Philippine President Rodrigo Duterte’s chief bodyguard told Filipinos on Wednesday to stop “threatening” the president after two people were arrested in the past 24 hours for offering cash bounties to anyone willing to kill the polarizing leader, Philippine news outlet Coconuts Manila reported.
Ronnel Mas, a public high school teacher from Zambales, on the main island of Luzon, was arrested on Tuesday by Philippine authorities after he offered a $993,900 bounty to anyone willing to kill Duterte. According to the suspect, he announced the challenge via his Twitter account because he “wanted to gain more clout” on social media.
Later the same day, Ronald Quiboyen, a 40-year-old construction worker from the western island of Boracay, seemed to have been inspired by the school teacher’s post, as he announced through his Facebook page that he would reward twice the amount the teacher offered, $1.9 million, to anyone willing to kill the president.
“To anyone who can kill Duterte, I will double the PHP50 million [$993,900], and make it PHP100 million [$1.9 million]. You can find me in Boracay,” the 40-year-old suspect wrote in his Facebook post.

▶ **What you need to do**
A. Summarize the report on the Duterte bounty arrests in two sentences.
B. Please pick up the report on the Duterte bounty arrests after its last sentence and keep writing it.

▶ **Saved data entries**
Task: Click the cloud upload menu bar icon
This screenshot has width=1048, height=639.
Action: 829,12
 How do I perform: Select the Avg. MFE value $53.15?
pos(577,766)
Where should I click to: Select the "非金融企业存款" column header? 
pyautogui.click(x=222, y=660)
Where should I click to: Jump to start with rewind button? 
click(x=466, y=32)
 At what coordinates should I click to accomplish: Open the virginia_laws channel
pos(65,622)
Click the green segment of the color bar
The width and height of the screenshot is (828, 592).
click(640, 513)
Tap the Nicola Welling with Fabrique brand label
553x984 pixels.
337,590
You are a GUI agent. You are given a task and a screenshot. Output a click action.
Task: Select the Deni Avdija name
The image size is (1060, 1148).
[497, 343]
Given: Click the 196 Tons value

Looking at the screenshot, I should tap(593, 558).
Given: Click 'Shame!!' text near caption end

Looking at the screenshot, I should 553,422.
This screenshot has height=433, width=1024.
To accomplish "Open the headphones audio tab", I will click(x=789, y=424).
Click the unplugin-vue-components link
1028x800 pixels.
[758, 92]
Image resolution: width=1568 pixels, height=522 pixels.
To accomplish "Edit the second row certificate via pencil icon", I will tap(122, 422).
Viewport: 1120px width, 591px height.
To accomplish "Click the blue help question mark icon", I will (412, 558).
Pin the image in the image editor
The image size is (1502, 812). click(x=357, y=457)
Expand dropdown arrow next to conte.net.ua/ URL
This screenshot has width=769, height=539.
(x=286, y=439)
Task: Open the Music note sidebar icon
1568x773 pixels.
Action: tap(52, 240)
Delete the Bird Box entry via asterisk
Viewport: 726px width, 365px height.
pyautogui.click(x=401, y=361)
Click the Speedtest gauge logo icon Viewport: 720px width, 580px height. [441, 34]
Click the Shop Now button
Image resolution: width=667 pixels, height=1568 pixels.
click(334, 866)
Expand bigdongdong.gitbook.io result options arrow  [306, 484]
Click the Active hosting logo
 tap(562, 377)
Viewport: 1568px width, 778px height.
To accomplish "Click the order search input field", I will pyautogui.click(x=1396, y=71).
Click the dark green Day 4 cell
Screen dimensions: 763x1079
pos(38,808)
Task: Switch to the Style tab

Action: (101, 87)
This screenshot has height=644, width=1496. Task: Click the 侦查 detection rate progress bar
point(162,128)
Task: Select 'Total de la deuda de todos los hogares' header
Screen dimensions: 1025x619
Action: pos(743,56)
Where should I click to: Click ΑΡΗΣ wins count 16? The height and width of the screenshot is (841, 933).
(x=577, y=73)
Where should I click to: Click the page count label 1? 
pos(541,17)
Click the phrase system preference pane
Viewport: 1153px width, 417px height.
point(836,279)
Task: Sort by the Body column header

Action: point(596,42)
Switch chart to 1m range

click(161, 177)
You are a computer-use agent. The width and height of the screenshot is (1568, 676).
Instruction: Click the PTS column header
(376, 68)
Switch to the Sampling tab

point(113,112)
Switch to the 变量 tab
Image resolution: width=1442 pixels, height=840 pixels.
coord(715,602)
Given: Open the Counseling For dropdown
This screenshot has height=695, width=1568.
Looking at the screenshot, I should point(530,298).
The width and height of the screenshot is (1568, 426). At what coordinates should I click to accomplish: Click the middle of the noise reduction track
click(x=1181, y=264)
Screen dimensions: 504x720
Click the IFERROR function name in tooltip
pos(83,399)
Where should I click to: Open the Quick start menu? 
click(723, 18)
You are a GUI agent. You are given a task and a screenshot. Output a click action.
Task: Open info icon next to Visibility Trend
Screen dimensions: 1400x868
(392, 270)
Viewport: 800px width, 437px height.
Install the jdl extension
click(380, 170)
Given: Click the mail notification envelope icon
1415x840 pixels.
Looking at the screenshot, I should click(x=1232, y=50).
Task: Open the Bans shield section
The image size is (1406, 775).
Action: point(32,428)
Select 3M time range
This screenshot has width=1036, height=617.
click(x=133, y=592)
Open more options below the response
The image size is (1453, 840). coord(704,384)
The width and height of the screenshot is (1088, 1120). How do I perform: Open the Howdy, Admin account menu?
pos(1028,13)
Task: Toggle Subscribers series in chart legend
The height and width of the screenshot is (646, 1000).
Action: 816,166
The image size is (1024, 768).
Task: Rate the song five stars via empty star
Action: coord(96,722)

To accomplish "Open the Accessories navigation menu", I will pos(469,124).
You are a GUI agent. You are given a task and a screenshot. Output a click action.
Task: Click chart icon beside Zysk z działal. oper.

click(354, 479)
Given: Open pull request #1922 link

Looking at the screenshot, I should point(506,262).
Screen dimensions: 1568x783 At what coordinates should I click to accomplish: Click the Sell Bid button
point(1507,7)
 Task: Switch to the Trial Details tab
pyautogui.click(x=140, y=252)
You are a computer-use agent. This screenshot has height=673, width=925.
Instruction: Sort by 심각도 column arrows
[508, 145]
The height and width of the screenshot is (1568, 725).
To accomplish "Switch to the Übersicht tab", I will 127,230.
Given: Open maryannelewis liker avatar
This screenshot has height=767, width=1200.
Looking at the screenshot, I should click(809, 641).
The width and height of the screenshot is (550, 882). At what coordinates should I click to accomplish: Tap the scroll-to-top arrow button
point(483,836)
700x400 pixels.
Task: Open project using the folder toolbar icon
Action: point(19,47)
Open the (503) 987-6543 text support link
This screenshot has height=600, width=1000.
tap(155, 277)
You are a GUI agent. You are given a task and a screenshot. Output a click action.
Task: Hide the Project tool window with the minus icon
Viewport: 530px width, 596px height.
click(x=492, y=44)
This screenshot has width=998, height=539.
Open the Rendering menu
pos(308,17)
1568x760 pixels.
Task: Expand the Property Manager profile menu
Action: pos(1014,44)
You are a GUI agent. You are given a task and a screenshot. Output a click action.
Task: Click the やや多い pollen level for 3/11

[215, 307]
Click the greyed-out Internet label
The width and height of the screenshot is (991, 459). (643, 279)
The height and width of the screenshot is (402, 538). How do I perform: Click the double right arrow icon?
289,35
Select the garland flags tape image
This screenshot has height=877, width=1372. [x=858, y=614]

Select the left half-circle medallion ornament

▶ **Task-by-task outputs**
A. After two people were arrested within 24 hours for offering cash bounties to anyone who would kill Philippine President Rodrigo Duterte, his chief bodyguard told Filipinos to stop threatening the president. Zambales teacher Ronnel Mas offered $993,900 on Twitter to gain clout, and Boracay construction worker Ronald Quiboyen then offered twice that amount, $1.9 million, on Facebook.

B.
Quiboyen’s post was shared on social media by several island residents and soon caught the attention of Boracay police, who arrested the man at his residence hours after his challenge was published. Authorities told Coconuts Manila that the suspect will be charged for “inciting sedition.”
The arrests prompted the head of the Philippines’ Presidential Security Group (PSG) to issue a statement on Wednesday, warning citizens not to threaten the president’s safety.
“I would just like to convey to the people not to be involved in any way of threatening the President or anybody especially with the use of social media,” PSG Commander Col. Jesus Durante III said in a statement.
“Anybody could be held liable if he threatens to harm or kill a person, what more if the one that is threatened is the president of the republic,” Durante added.
According to his statement, the PSG chief plans to coordinate with Philippine law enforcement agencies to “monitor and apprehend those who are responsible for such acts.”
Duterte has faced criticism from Filipinos for cracking down on ordinary citizens with excessive force, as in his “war on drugs” that has seen extrajudicial killings of alleged drug criminals. Critics accuse Duterte of failing to exercise the same level of scrutiny with alleged corrupt officials in his own administration.
Recently, this double standard was demonstrated in the context of the ongoing Chinese coronavirus pandemic. In March, a Philippine senator, who had just tested positive for the coronavirus, entered a maternity ward with his pregnant wife, brazenly defying coronavirus security measures prohibiting him from both leaving his home and entering a wing of the hospital highly vulnerable to infection at the time. This happened hours before hundreds of ordinary Filipinos were arrested on the island of Luzon for violating strict quarantine mandates, such as breaking curfew hours.
In light of Tuesday’s swift arrests, Coconuts Manila reports that on Wednesday, Filipino observers commented on the perceived hypocrisy online.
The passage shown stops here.